_What is expected:_ Swap "Passeios" for "Roteiros" in the records between the line holding "Tartufo Amaretto (69, 2027)" and the line holding "Passagens aéreas baratas (763, 78)", inclusive. Return those lines with nothing else altered.

Word and item position data:
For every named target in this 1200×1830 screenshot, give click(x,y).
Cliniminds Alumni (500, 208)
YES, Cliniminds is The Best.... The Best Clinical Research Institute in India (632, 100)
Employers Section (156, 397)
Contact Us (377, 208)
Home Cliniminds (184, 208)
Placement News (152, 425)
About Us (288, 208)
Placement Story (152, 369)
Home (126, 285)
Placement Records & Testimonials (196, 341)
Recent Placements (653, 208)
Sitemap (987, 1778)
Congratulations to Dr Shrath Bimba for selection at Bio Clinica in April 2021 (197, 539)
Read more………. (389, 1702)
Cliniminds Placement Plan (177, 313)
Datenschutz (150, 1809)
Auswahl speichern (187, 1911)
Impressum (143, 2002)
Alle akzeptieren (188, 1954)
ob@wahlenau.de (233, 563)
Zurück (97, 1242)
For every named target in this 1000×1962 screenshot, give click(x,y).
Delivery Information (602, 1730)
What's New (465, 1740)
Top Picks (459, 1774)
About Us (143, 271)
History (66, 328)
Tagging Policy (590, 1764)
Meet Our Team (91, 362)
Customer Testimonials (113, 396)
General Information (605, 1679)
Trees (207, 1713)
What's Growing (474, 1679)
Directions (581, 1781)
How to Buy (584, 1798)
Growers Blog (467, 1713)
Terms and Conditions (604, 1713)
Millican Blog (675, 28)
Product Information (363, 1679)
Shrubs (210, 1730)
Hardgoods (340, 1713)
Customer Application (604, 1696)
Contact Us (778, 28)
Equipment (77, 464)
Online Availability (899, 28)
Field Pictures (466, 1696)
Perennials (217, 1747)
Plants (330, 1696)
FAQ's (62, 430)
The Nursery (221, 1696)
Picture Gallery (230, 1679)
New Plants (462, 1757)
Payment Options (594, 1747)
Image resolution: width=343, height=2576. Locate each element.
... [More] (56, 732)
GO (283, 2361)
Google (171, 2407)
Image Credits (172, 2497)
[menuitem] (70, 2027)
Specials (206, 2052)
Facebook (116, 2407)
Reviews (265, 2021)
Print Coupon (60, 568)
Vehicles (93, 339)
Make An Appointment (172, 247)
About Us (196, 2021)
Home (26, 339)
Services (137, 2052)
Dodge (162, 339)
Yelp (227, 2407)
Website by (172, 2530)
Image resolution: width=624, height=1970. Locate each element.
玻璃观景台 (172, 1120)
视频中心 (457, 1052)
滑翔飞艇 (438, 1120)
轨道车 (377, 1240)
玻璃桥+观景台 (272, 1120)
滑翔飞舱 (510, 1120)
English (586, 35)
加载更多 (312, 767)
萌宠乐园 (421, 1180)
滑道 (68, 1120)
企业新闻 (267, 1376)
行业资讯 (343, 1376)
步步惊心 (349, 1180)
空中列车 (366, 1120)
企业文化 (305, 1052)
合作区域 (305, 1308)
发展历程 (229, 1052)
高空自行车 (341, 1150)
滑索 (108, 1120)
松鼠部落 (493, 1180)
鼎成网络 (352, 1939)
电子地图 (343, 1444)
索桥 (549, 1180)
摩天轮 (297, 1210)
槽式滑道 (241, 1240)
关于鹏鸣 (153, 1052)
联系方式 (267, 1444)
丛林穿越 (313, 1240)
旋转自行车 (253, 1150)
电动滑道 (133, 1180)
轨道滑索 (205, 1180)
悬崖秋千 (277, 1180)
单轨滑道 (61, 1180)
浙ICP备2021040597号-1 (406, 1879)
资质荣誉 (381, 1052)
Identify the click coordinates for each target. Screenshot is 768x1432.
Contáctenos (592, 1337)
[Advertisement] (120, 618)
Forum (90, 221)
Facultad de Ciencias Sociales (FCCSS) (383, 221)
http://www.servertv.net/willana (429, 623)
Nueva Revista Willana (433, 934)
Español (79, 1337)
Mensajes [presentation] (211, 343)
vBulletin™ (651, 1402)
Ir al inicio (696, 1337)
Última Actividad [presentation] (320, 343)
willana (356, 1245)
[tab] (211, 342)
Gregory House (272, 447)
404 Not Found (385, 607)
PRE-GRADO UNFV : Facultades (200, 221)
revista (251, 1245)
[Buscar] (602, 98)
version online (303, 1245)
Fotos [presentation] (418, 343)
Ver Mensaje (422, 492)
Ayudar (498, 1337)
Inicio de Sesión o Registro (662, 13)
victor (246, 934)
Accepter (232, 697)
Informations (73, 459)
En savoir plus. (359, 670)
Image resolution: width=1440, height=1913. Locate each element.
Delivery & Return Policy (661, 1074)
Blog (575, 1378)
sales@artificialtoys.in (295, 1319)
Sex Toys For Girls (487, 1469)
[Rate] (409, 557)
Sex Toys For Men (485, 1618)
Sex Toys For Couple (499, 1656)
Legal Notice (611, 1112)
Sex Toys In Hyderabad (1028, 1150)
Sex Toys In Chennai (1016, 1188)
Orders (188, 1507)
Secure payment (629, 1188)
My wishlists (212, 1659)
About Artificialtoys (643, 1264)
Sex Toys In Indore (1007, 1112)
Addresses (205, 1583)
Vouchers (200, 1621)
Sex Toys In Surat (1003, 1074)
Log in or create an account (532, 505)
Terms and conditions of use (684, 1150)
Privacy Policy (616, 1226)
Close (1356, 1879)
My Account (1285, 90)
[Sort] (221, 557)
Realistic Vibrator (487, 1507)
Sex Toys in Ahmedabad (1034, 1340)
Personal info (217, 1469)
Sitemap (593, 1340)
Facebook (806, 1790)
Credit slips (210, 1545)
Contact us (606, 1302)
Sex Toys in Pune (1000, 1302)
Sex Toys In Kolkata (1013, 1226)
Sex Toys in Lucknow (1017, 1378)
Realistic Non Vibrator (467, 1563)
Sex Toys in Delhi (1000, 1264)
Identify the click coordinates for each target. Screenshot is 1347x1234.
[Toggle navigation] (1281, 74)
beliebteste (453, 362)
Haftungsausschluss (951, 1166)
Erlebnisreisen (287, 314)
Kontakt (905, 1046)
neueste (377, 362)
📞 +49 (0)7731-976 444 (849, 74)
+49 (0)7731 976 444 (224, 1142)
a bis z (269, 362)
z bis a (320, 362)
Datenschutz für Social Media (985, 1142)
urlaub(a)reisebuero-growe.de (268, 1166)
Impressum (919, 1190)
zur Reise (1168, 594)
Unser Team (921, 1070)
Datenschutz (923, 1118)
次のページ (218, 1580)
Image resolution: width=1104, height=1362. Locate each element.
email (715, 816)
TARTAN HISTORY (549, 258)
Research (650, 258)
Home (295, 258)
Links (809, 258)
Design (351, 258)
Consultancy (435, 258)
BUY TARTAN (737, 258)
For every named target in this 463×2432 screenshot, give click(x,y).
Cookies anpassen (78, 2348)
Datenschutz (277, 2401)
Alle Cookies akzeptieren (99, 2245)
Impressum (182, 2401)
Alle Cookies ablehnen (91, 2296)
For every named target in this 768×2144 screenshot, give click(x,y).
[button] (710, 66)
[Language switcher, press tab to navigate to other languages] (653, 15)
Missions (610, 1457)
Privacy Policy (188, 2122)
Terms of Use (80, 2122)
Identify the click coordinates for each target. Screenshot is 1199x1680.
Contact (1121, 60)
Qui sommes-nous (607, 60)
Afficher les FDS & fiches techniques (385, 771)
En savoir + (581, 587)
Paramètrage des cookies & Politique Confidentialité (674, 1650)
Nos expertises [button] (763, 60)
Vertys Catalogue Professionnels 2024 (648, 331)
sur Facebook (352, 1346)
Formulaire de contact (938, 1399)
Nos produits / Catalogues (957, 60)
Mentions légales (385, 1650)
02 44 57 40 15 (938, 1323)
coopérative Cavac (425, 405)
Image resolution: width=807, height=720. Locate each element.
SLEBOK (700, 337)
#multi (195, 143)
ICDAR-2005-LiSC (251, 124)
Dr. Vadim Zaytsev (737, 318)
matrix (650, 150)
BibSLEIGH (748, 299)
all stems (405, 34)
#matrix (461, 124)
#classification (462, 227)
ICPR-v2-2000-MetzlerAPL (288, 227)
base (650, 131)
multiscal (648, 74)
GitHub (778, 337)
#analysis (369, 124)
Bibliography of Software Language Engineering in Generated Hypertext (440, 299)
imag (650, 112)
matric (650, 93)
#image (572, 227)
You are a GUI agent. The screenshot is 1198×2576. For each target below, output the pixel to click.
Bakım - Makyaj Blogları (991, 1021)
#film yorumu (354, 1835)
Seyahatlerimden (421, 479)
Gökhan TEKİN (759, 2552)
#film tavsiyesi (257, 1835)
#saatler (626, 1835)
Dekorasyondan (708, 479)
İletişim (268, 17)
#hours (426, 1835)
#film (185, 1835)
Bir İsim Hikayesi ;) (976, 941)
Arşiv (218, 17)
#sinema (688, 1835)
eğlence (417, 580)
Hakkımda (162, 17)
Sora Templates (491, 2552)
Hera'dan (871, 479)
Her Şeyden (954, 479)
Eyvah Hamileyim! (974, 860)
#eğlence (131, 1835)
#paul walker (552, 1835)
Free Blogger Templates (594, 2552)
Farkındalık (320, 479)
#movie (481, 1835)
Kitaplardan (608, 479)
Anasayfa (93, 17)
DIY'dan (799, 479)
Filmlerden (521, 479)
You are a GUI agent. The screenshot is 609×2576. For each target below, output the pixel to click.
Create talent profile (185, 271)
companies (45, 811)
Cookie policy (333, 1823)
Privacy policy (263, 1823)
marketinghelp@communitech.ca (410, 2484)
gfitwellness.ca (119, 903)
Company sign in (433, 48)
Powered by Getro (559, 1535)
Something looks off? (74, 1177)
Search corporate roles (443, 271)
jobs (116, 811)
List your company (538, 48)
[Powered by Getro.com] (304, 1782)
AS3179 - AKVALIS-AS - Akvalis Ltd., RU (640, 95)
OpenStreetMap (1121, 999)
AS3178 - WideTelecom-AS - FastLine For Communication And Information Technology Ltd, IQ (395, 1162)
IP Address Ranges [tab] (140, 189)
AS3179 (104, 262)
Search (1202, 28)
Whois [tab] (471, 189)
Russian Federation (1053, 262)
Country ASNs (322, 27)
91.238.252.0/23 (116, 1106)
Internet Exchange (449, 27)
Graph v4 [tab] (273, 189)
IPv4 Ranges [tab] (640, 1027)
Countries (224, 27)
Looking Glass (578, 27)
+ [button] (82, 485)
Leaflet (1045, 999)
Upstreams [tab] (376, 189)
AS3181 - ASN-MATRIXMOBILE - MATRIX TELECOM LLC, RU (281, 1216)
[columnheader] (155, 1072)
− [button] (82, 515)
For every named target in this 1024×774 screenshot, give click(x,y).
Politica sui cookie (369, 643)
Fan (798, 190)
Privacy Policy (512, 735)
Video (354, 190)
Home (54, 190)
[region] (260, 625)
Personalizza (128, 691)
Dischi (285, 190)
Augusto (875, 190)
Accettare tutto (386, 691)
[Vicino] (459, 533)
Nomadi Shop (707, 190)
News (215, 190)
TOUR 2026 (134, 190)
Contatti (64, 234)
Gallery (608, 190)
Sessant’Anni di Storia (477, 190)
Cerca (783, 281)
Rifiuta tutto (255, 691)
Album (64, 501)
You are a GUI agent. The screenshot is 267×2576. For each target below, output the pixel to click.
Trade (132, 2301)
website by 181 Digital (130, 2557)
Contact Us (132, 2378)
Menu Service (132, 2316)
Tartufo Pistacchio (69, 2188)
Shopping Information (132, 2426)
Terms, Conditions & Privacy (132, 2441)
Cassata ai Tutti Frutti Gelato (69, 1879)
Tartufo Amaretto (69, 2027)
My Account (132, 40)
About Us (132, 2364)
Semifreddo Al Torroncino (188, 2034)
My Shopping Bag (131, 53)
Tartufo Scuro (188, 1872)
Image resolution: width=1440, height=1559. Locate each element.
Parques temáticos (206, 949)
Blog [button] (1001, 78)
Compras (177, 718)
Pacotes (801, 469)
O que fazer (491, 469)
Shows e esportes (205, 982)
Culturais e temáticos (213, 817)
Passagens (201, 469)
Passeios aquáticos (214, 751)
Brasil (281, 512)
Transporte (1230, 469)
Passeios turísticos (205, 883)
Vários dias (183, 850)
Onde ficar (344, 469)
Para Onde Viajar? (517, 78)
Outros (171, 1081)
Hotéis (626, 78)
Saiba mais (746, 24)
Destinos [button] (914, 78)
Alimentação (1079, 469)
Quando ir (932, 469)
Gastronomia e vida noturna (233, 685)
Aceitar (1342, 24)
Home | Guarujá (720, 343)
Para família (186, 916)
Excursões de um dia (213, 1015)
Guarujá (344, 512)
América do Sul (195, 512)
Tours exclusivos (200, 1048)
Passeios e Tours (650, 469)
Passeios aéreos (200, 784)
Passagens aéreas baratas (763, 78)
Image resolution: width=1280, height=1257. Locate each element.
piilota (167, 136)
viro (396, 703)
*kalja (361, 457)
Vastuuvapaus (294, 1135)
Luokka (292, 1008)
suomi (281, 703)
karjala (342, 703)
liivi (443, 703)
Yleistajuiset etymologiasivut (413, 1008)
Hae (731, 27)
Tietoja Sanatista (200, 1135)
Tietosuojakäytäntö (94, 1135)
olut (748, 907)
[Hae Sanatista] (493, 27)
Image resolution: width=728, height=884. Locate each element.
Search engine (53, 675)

_Solution for this task:_
Tartufo Amaretto (69, 2027)
My Account (132, 40)
About Us (132, 2364)
Semifreddo Al Torroncino (188, 2034)
My Shopping Bag (131, 53)
Tartufo Scuro (188, 1872)
Image resolution: width=1440, height=1559. Locate each element.
Parques temáticos (206, 949)
Blog [button] (1001, 78)
Compras (177, 718)
Pacotes (801, 469)
O que fazer (491, 469)
Shows e esportes (205, 982)
Culturais e temáticos (213, 817)
Passagens (201, 469)
Roteiros aquáticos (214, 751)
Brasil (281, 512)
Transporte (1230, 469)
Roteiros turísticos (205, 883)
Vários dias (183, 850)
Onde ficar (344, 469)
Para Onde Viajar? (517, 78)
Outros (171, 1081)
Hotéis (626, 78)
Saiba mais (746, 24)
Destinos [button] (914, 78)
Alimentação (1079, 469)
Quando ir (932, 469)
Gastronomia e vida noturna (233, 685)
Aceitar (1342, 24)
Home | Guarujá (720, 343)
Para família (186, 916)
Excursões de um dia (213, 1015)
Guarujá (344, 512)
América do Sul (195, 512)
Tours exclusivos (200, 1048)
Roteiros e Tours (650, 469)
Roteiros aéreos (200, 784)
Passagens aéreas baratas (763, 78)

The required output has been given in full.